Dokumentation | 22.12.2008

Die Genialität von Charles Darwin (2)

Was wir in Richard Dawkins "The Genius of Charles Darwin" über die Evolution erfahren. Teil 2: Der Fünfte Affe

Iguana (Channel 4)

Im zweiten Teil der Dokumentation geht Richard Dawkins auf die Frage ein, was es für den Menschen bedeutet, ein Produkt der Evolution zu sein. Sollen wir unser Leben nach dem Darwinismus ausrichten? Sind wir egoistisch oder selbstlos?

 

Der Mensch, ein Affe

Menschen sind Tiere. Wir sind der fünfte Affe, wir sind nicht die Schöpfung Gottes. Richard Dawkins konfrontiert seine Zuschauer ohne Vorwarnung mit den Fakten, doch was bedeutet das für uns? Sollten wir unsere Gesellschaft am Darwinismus ausrichten? Nein, sagt Dawkins. Die Evolutionstheorie beschreibt natürliche Vorgänge, sie erklärt die Entwicklung des Lebens, aber sie ist keine Anleitung für menschliches Verhalten. Trotzdem bleibt die sie nicht ohne weltanschauliche Folgen.

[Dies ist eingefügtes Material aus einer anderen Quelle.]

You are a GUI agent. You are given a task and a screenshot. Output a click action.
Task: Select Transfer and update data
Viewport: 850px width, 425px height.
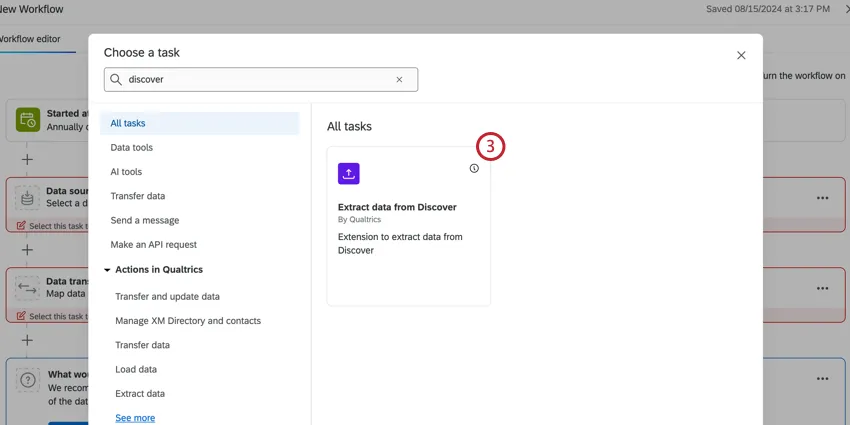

Selbst jene, welche die Evolutionstheorie schon akzeptiert haben, wird es überraschen, dass Menschen mit Schimpansen näher verwandt sind als Pferde mit Eseln – und diese Arten erzeugen miteinander Nachkommen! Viele Menschen haben große Probleme damit, unsere Verwandtschaft mit Affen überhaupt zu akzeptieren.

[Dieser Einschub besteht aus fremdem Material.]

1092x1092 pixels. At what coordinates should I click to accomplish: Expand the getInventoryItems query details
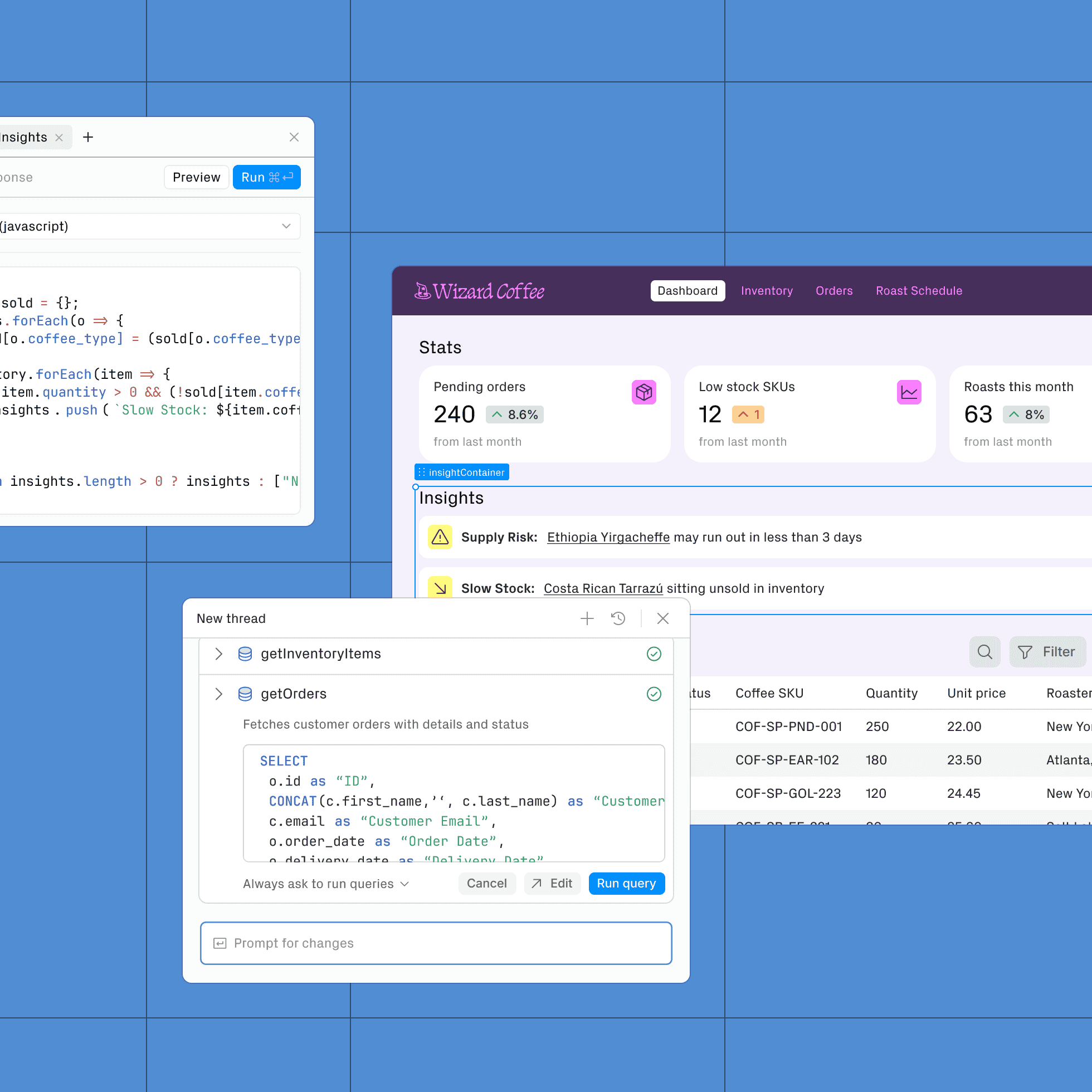218,654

Einer von ihnen ist Bonifes Adoyo, ein christlicher Priester, dem Richard Dawkins in Kenia begegnet. Er protestiert zusammen mit anderen Kreationisten gegen eine Ausstellung über unsere Vorfahren. Aus dem Gespräch geht hervor, dass Adoyo die Evolutiontheorie, die er so vehement ablehnt, nicht einmal ansatzweise versteht. Er glaubt zum Beispiel, dass die Evolution einem großen Ziel entgegensteuern würde. Doch, wie Dawkins erklärt, ist die Evolution ein ungerichteter Prozess ohne Ziele und ohne Moral. Lebewesen beuten einander zu ihrem eigenen Vorteil aus.

 

Leben nach den Regeln der Evolution?

Ist das eine Rechtfertigung für unbeschränkten Kapitalismus oder für Sozialdarwinismus? Als Beispiel für jemanden, der das glaubt, nennt Dawkins den Erdölgiganten Enron, der jedes Jahr 15% seiner „schwächsten“, also in diesem Fall unproduktivsten, Mitarbeiter entließ. Dieses Vorgehen entpuppte sich als absolutes Desaster – nur die Rücksichtslosesten und Selbstsüchtigsten blieben am Ende übrig und ruinierten das Unternehmen. Das Gemeinwohl hatte niemand mehr im Auge. Dawkins unterhält sich mit Eric Beinhocker, einem Wirtschaftswissenschaftler, über das Thema. Beinhocker betont, dass es stark vom Zufall abhängt, ob ein Unternehmer erfolgreich ist. Der „Stärkste“ kann sich keineswegs auf seinen Erfolg verlassen, zudem ist „Stärke“ auch nicht die wichtigste Qualifikation eines erfolgreichen Unternehmers.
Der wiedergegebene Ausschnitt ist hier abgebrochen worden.